Sunday, March 7, 2010

Shrink Wrap

I remember querying my relatively invisible audience about 127 Hours, and search is not coughing up the post, so I either left it at Live Journal, where I wiped out my account finally because whatever was left I decided would find its way back into my concerns, and I'm watching the film now on the CW, with the realization that both Aron Ralston and James Franco are of a generation long past me. (According to anecdotal dating, I am technically a baby boomer though I am almost a decade younger than the poet Robert Thomas.) Ralston is gen X? My era never looked at Utah's unique landscape as a thrill ride, a drug alternative, and I could never treat the landscape the way Ralston does. Those of my era did not see environment as an extreme sport. For us it was a spiritual responsibility, conserving environment. 
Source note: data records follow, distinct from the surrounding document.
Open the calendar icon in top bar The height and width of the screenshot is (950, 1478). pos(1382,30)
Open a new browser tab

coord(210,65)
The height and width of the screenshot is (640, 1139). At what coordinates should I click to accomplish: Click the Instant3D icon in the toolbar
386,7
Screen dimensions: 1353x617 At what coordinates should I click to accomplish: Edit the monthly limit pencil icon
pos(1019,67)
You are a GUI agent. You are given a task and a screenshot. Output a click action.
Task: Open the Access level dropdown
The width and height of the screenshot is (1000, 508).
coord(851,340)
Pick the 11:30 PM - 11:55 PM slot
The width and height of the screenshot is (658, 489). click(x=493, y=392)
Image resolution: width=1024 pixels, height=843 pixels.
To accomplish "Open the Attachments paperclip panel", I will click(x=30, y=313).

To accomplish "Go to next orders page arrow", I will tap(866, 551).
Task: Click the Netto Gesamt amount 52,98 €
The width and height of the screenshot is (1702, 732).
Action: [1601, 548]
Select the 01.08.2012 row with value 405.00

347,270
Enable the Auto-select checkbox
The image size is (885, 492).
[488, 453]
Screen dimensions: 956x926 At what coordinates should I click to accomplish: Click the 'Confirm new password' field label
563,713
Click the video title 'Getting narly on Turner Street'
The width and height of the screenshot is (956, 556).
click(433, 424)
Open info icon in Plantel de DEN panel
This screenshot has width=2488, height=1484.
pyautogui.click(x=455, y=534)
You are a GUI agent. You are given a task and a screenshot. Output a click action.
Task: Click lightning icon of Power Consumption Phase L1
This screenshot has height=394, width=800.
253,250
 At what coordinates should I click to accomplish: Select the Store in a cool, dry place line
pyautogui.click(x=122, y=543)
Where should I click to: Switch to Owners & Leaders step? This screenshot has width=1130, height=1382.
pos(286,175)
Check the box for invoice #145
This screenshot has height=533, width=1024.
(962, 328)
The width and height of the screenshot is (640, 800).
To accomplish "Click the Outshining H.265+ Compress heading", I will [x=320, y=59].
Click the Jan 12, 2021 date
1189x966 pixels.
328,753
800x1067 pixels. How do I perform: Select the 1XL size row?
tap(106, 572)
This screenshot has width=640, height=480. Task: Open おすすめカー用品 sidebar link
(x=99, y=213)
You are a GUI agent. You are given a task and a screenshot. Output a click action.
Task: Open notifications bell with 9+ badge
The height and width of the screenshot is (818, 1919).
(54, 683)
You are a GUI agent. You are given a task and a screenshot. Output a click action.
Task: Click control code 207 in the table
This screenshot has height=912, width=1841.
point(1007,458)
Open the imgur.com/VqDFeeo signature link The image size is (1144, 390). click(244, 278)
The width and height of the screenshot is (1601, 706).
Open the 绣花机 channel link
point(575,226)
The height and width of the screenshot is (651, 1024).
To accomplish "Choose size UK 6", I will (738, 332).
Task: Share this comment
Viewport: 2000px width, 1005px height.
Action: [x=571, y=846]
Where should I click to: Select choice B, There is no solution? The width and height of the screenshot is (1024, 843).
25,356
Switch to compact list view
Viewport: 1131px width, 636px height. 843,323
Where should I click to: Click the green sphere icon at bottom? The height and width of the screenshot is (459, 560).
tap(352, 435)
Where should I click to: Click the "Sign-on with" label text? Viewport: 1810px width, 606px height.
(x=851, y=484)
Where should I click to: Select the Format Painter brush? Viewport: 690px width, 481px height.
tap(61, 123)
Rahman's score, however, was always the tempo at which my mind moved, a genetic inclination toward dance. All things being equal, I will not be passing on the torch with the same rapidity as Christopher Hitchen's fall to cancer, but it's Ralston's set from whom I'm seeking better solutions when bodies are vulnerable. I don't know if your ears are deaf, but perhaps they're tin, and I am a peevish echo in the reeds?